Forgive me if this is obvious, but I'm very new to async/await. If this topic is covered in some resource online, I'd greatly appreciate a pointer to it.
I'm writing a Swift wrapper around libmodbus, which I'm currently calling like this:
public
func
readRegister(address inAddr: Int, fromDevice inDeviceID: Int, completion inCompletion: @escaping (UInt16?, Error?) -> ())
{
self.workQ.async
{
do
{
self.deviceID = inDeviceID
let r = try self.readRegister(address: inAddr)

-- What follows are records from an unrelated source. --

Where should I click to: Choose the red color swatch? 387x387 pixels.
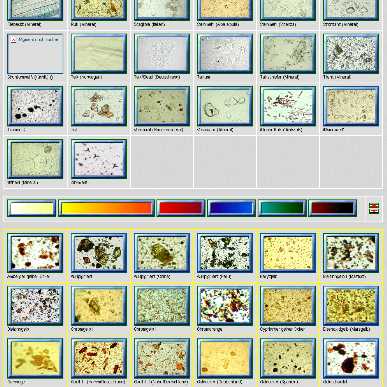180,208

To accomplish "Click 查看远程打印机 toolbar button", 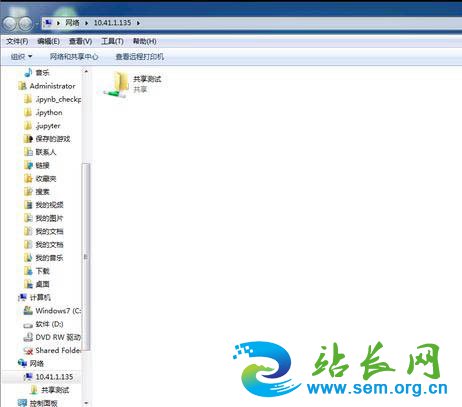I will click(x=139, y=57).
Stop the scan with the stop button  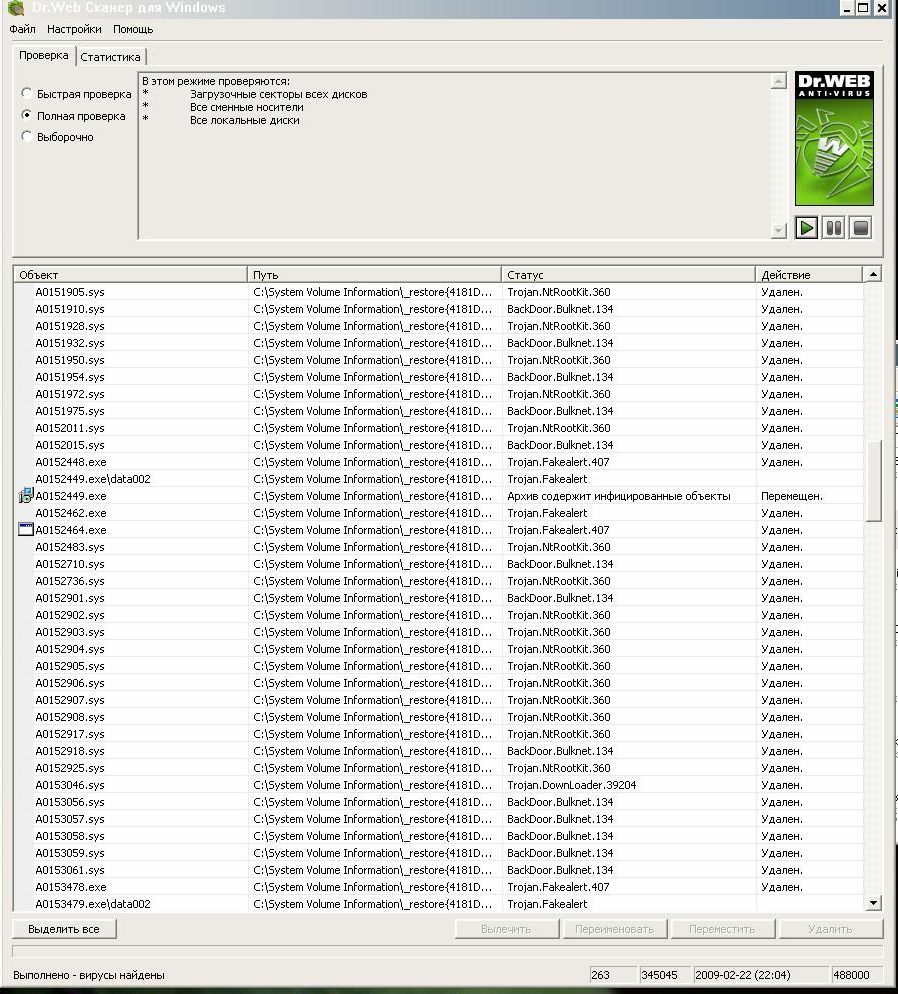point(860,228)
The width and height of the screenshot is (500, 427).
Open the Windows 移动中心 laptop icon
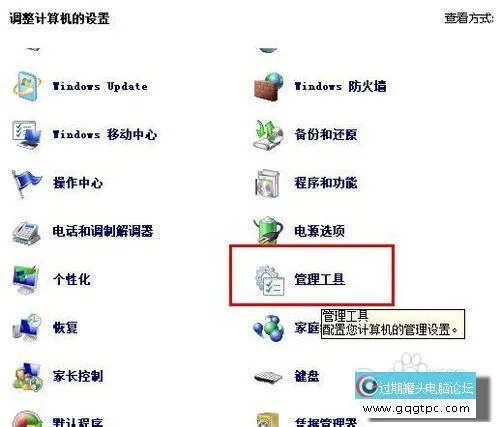click(27, 135)
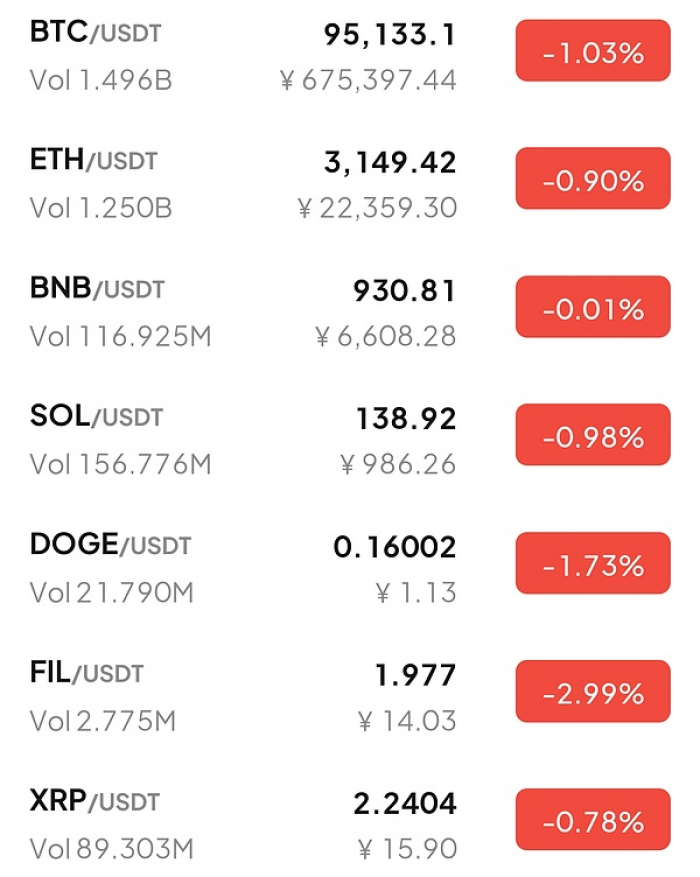This screenshot has width=700, height=877.
Task: Open the SOL/USDT trading pair
Action: pos(96,417)
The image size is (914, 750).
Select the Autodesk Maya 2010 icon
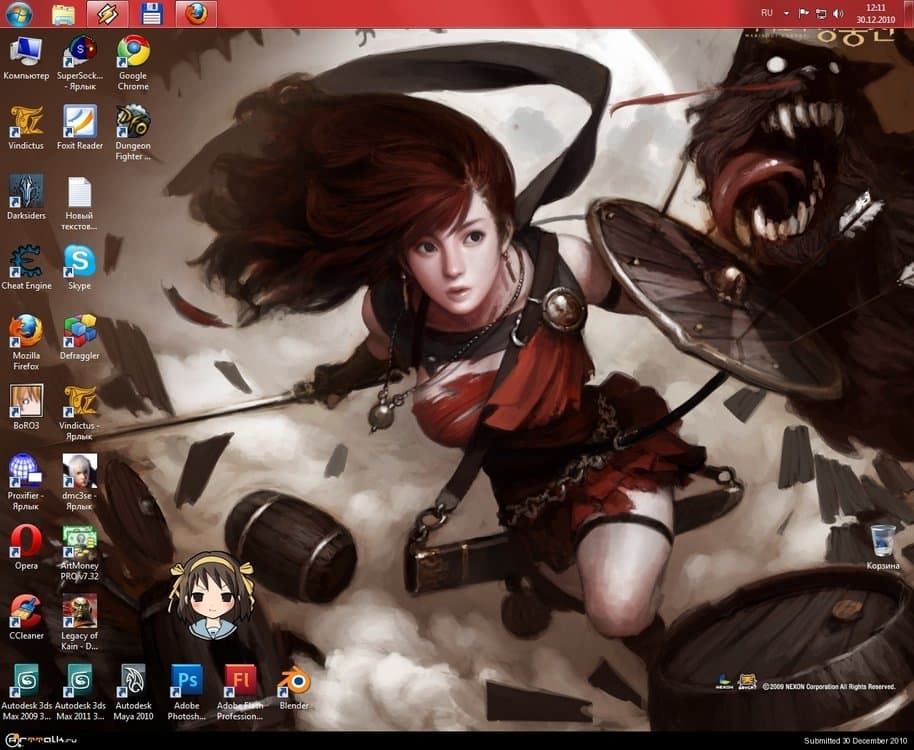pos(133,681)
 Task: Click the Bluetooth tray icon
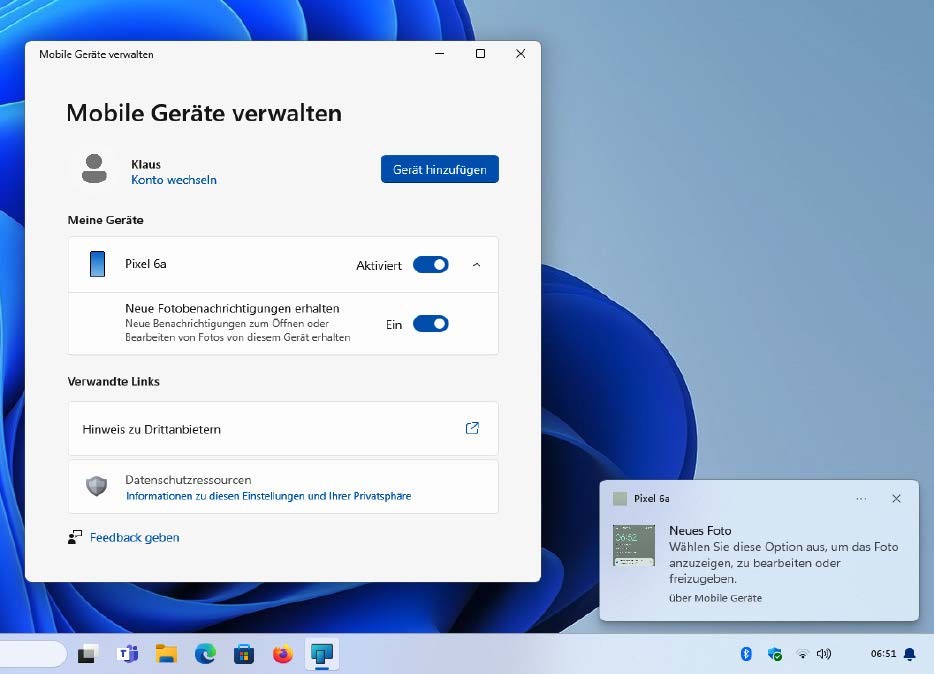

self.callbackQ.async { inCompletion(r, nil) }
}
catch (let e)
{
self.callbackQ.async { inCompletion(nil, e) }
}
}
}
func
readRegister(address inAddr: Int)
throws
-> UInt16
{
if self.deviceID == -1
{
throw MBError.deviceIDNotSet
}
var v: UInt16 = 0
let rc = modbus_read_registers(self.ctx, Int32(inAddr), 1, &v)
if rc != 1
{
throw MBError(errno: errno)
}
return v
}
The libmodbus structure is only ever accessed on the workQ, and the callbacks always happen on the callbackQ. Other than that, each individual libmodbus call blocks until it completes (or times out).
What's the best way to wrap a library like this in a new async/await-style API?
A simple but slightly suboptimal solution would be to just wrap the whole thing in an actor. Blocking actor threads isn't great, but blocking just one actor thread is generally safe enough (I guess it's a problem if you ever ship on a single core device).